Work to do:
1 – List every numbered part that the diaphragm text names, with its number.
2 – According to the diaphragm text, why does thick-wall member 8b respond faster than thin-wall member 8a?

#### Text block

It will also be obvious that the compliance of diaphragm 8, when diaphragm 8 is in contact with the opposing wall, can be considered equal to zero. This is because even if only a third of the width in the center of diaphragm 8 contacts the opposing wall, the compliance will be less than 1/100th because compliance is proportional to the fifth power of the width.
The preferred embodiments of the present invention are therefore described hereinbelow against this background.
In the first embodiment, compliance varies in different parts of the diaphragm.
The first embodiment of the present invention is described below with reference again to FIG. 1. Diaphragm 8 in this embodiment comprises a thin-wall member 8a and a thick-wall member 8b at different parts in the lengthwise direction of pressure generating chamber 5 (also referred to as ink chamber 5). When the applied voltage is released and the voltage is discharged after diaphragm 8 contacts the opposing wall, the Coulomb force dissipates and diaphragm 8 is returned by the elastic energy of the diaphragm material. The elastic energy of thick-wall member 8b is greater than that of thin-wall member 8a. Thick-wall member 8b therefore responds faster than does thin-wall member 8a, thus rapidly shrinking the capacity of ink chamber 5 and generating a high ink pressure.
The elastic energy stored in thin-wall member 8a is weak, and thin-wall member 8a thus attempts to return gradually. The ink pressure generated by the return of thick-wall member 8b, however, hinders the return of thin-wall member 8a, which thus remains in contact with the opposing wall. The compliance of thin-wall member 8a when in contact with the opposing wall is therefore extremely low. The rigidity of ink chamber 5 during ink droplet ejection is thus high (i.e., compliance is low) and a high ink pressure results, causing the ink droplet to be ejected at a high speed.
After the ink pressure in ink chamber 5 becomes rapidly high and the ink droplet is ejected, the ink pressure drops rapidly in response to the movement of the thick-wall member 8b of the diaphragm. When the pressure drops to a predetermined level, the thin-wall member 8a of the diaphragm moves away from the opposing wall. Because the compliance of the thin-wall member 8a of diaphragm 8 is high when thin-wall member 8a is separated from the opposing wall, vibrations in the ink flow are buffered, and vibration in the meniscus of the nozzle after ink droplet ejection is minimized.

########
#### Data block

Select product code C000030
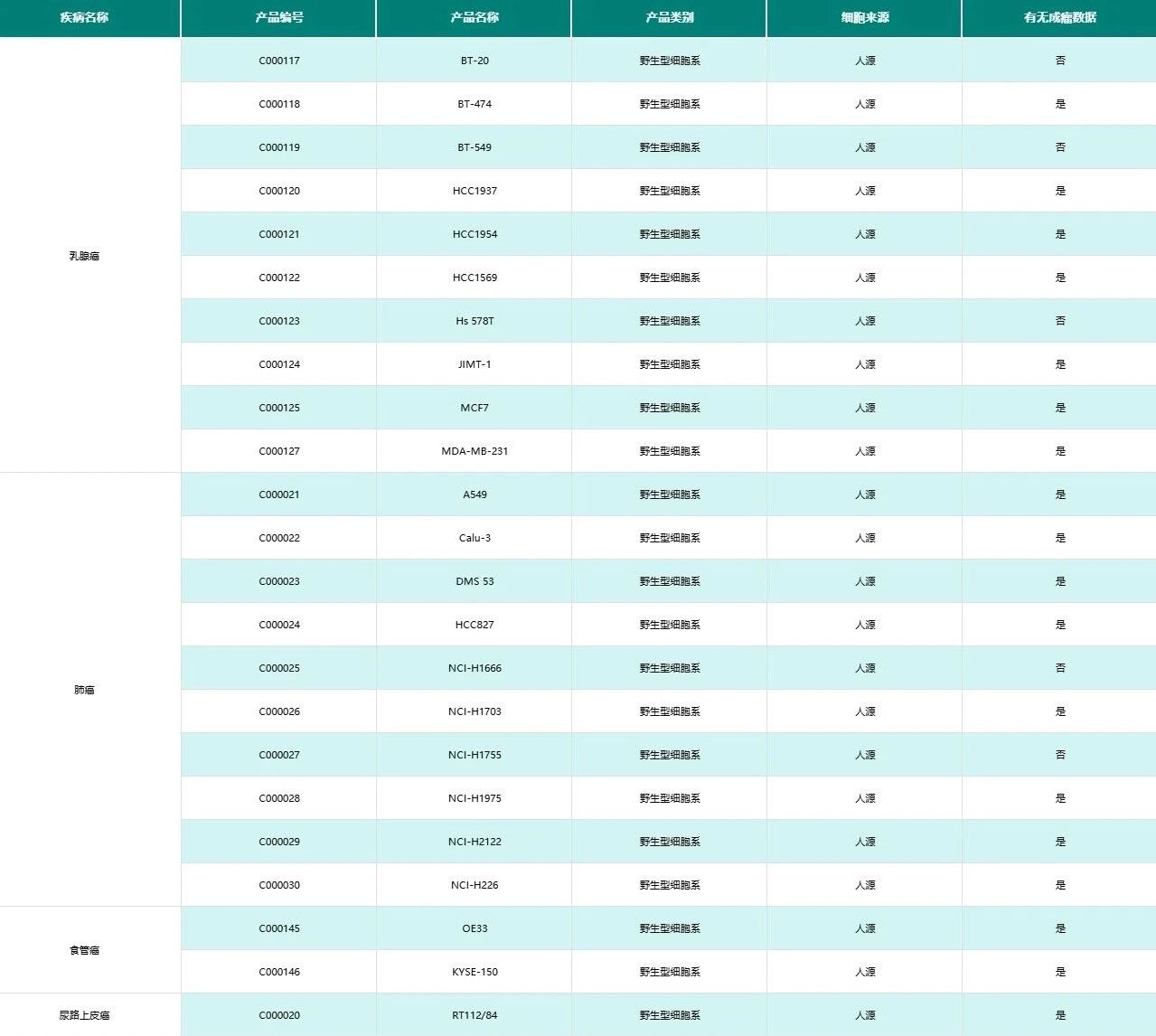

########

Responses for each task:
1 –
- Diaphragm 8
- Thin-wall member 8a
- Thick-wall member 8b
- Pressure generating chamber 5 (also called ink chamber 5)

2 – Its elastic energy is greater than that of thin-wall member 8a.